Was Chenille eigentlich ist

Chenille ist das französische Wort für Raupe, und das Garn ist genau danach benannt, wie es aussieht: ein flauschiger Kern mit kurzen Fasern, die rundherum herausstehen.

Wie es hergestellt wird

Kurze Garnstücke, Flor genannt, werden zwischen zwei Kerngarnen gelegt, die dann fest miteinander verdreht werden. Die Drehung hält den Flor im rechten Winkel zum Kern fest, und das Ergebnis ist ein weiches, samtiges Garn mit einer großen Oberfläche. Es wurde im Schottland des 18. Jahrhunderts entwickelt und wird seither für Polster- und Möbelstoffe verwendet.

Warum es sich weich anfühlt

Weil Sie Tausende von Faserenden berühren und nicht ein glattes Filament.
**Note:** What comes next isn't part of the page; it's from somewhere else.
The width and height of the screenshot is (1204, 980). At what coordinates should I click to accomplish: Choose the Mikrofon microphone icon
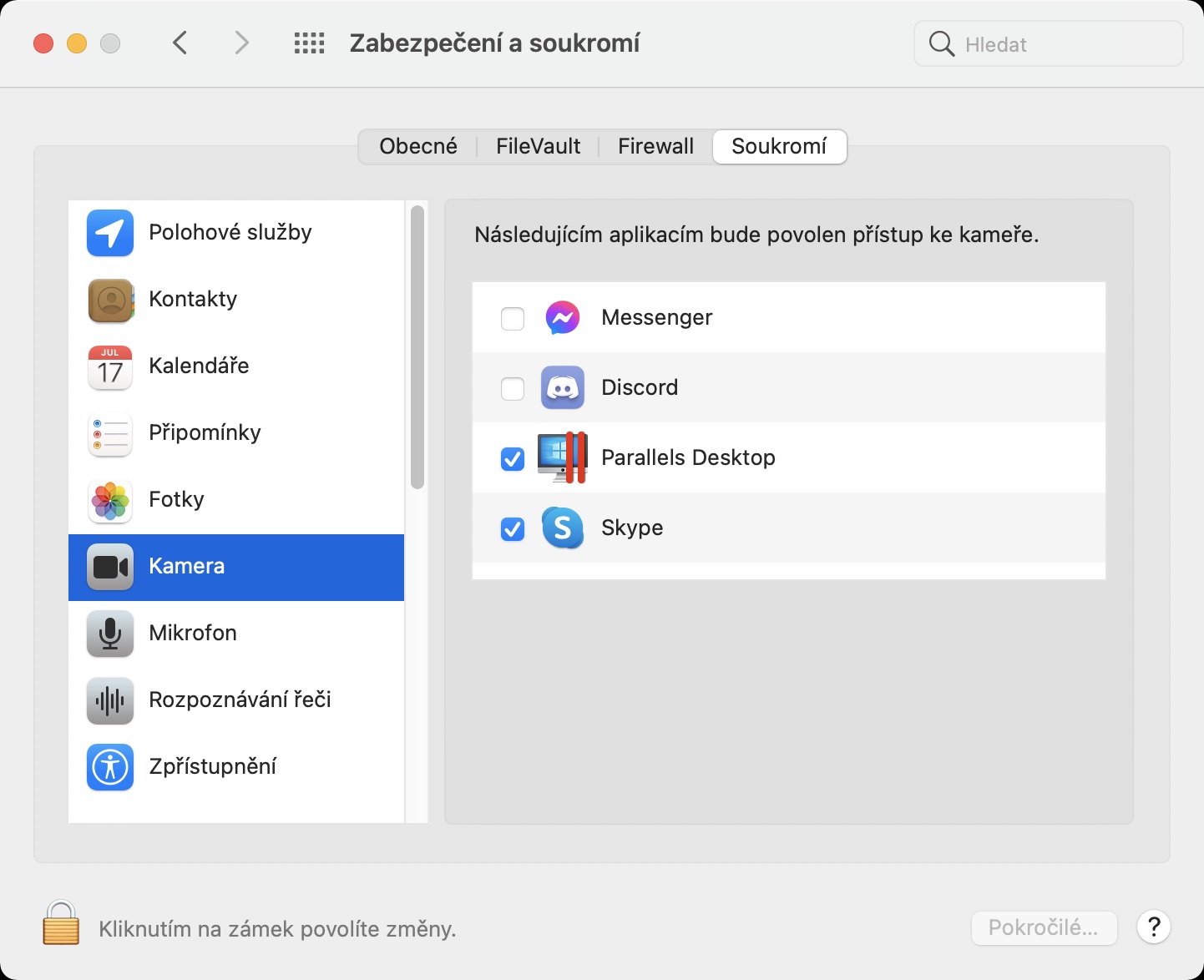(x=110, y=634)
Dieselbe Struktur ist der Grund, warum Chenille das Licht so einfängt wie Samt – die Oberfläche reflektiert je nach Winkel unterschiedlich, was Chenille-Teppichen ihre subtile Farbtiefe verleiht.

Was es unter den Füßen bedeutet

Ein Chenille-Teppich kann einen niedrigen Flor haben und sich dennoch weich anfühlen, da die Weichheit eher von der Garnkonstruktion als von der Florhöhe herrührt. Diese Kombination – niedriges Profil, weicher Griff – macht ihn für Teppiche geeignet, die dünn genug sein müssen, um gewaschen zu werden und eine Tür zu passieren.

Der Kompromiss

Die Drehung, die den Flor an Ort und Stelle hält, ist das, was es zu schützen gilt. Wärme löst sie, weshalb Chenille kalt gewaschen und niemals im Trockner getrocknet werden sollte. Richtig behandelt behält es seine Textur jahrelang; einmal gekocht, erholt es sich nie ganz.